DATASET CONTENT:
::::::

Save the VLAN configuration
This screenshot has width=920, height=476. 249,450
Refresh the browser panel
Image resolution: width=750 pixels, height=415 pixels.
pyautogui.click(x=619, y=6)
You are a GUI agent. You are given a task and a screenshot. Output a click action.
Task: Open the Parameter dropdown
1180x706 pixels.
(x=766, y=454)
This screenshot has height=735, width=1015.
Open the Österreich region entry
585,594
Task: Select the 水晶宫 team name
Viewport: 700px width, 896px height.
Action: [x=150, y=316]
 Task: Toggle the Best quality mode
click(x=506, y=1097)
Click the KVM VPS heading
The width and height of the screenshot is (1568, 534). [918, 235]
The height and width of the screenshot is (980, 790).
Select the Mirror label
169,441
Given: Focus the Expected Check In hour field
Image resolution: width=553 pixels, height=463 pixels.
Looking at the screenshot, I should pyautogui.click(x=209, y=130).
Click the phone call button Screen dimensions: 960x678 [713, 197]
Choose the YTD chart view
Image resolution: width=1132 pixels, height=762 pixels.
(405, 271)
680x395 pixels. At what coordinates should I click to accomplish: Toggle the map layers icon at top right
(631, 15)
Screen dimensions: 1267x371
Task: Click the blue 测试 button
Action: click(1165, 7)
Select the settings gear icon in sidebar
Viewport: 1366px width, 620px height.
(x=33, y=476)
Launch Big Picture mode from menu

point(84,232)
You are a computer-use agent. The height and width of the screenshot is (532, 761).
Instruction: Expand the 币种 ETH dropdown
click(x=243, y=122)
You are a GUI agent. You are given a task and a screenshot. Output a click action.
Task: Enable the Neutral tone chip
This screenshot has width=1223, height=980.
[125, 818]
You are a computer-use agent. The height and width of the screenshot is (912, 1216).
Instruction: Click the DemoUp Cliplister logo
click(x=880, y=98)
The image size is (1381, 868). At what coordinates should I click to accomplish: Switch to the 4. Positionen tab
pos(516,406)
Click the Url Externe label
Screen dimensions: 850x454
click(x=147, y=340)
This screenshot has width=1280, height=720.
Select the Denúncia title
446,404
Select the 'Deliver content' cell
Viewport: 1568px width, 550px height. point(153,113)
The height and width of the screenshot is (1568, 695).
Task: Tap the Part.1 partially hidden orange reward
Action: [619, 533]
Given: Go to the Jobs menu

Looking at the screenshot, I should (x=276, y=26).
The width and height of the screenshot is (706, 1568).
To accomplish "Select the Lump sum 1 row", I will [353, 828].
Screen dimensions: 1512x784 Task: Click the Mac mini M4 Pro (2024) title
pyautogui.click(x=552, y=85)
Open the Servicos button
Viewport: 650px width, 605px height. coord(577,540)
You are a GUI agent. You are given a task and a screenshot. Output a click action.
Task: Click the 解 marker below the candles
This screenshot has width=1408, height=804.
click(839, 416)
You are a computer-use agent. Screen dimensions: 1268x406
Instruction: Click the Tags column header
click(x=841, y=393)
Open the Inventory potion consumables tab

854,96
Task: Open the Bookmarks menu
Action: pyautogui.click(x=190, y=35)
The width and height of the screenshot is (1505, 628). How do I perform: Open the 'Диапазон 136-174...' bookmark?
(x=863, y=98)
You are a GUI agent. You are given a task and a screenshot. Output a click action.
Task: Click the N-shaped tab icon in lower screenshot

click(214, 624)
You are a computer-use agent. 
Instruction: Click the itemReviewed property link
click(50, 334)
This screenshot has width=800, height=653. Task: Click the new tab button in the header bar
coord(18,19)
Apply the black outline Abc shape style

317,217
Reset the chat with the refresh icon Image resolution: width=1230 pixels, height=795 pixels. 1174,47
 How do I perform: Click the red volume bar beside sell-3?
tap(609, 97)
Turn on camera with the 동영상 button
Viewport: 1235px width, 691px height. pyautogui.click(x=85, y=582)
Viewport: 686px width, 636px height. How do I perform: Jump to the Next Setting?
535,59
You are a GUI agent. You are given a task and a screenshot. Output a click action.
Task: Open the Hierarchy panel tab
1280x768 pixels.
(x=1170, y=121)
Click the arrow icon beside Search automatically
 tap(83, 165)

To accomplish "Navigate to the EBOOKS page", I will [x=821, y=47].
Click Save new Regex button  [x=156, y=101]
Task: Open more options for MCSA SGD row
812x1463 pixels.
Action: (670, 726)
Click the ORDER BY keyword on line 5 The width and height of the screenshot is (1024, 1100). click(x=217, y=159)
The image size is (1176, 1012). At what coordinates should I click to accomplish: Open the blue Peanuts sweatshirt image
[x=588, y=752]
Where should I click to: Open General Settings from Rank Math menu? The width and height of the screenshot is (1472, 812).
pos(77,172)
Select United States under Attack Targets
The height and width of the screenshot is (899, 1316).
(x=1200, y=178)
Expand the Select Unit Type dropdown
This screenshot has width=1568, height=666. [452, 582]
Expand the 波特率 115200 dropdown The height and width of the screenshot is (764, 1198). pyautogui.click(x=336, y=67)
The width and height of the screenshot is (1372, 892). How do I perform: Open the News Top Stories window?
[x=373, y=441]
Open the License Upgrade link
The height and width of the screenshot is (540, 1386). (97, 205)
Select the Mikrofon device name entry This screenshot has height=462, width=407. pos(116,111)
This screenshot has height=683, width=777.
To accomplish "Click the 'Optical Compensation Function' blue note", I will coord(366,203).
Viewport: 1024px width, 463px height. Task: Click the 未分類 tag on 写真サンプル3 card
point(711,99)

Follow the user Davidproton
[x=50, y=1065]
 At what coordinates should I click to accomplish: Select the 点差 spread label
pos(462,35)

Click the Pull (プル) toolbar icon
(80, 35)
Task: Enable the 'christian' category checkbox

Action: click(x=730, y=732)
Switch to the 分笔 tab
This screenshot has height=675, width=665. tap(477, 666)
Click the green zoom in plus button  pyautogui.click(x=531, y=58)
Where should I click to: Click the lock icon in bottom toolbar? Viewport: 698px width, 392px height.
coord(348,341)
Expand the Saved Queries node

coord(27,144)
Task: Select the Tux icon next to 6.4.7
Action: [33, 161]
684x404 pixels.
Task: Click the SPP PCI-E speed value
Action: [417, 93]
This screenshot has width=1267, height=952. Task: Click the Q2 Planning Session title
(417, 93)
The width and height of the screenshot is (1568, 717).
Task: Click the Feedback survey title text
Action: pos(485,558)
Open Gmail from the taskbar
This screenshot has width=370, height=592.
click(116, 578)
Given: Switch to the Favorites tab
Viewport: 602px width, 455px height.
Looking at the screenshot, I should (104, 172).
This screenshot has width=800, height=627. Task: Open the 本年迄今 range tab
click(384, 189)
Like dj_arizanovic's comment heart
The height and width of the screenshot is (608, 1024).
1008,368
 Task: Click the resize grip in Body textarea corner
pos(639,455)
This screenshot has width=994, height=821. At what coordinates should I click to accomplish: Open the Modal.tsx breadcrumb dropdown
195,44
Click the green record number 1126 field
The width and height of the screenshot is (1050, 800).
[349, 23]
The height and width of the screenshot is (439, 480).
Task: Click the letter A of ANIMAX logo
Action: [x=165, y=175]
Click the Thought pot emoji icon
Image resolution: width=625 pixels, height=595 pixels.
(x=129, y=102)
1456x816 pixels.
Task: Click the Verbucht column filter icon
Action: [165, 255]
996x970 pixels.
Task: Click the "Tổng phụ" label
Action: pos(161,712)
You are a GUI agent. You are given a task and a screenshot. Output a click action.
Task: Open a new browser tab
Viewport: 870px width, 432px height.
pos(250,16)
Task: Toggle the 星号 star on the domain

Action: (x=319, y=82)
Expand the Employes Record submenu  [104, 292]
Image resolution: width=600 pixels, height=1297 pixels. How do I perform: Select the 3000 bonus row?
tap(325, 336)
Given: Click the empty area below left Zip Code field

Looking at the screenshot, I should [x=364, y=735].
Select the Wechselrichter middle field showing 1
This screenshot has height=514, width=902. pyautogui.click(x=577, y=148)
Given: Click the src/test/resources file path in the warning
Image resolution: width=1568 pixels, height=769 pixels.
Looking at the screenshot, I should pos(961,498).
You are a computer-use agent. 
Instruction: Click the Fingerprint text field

::::::

EXERCISE: What lines in the entries contain "computer"? Report each one by copying it.

RESPONSE BOX:
You are a computer-use agent. The height and width of the screenshot is (532, 761).
You are a computer-use agent. The height and width of the screenshot is (912, 1216).
You are a computer-use agent. Screen dimensions: 1268x406
You are a computer-use agent. 
You are a computer-use agent. 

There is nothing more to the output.